A4: Steaming is the traditional method. Some use a rice cooker with a special “sticky rice” setting or a direct simmer method, but watch water ratios carefully. Overly wet or too dry can ruin consistency.
Q5: Is this dish always served with sesame seeds?
A5: Toasted sesame seeds are a common garnish, adding subtle nuttiness. However, it’s optional. Some vendors skip it; others might garnish with fried mung beans or keep it plain.
Conclusion

Marrying the sweet fragrance of mango with the gently chewy decadence of coconut-infused sticky rice, Thai Mango Sticky Rice remains a cherished dessert—both in Thailand and internationally among fans of bright, tropical flavors. Each bite fuses mild sweetness with a hint of salt, bridging sumptuous fruit and creamy sauce for a satisfying final course or an afternoon treat.

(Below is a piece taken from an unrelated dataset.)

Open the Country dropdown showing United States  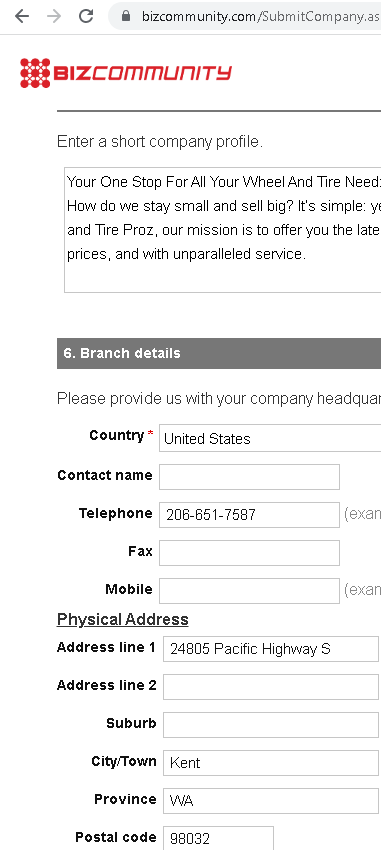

Now that you grasp the art of properly soaking glutinous rice, creating a coconut sauce, and pairing it with ripe mango slices, why not recreate this sweet street-food dessert for your next meal? Once you savor that final spoonful—perhaps sprinkled with sesame seeds or accompanied by an extra drizzle of coconut cream—circle back and share how it turned out. Did you incorporate a pinch of salt in the topping sauce, or garnish with other tropical fruit? Your creative flourish might inspire fellow dessert enthusiasts to relish the joys of homemade Thai Mango Sticky Rice as they would in the bustling lanes of Bangkok.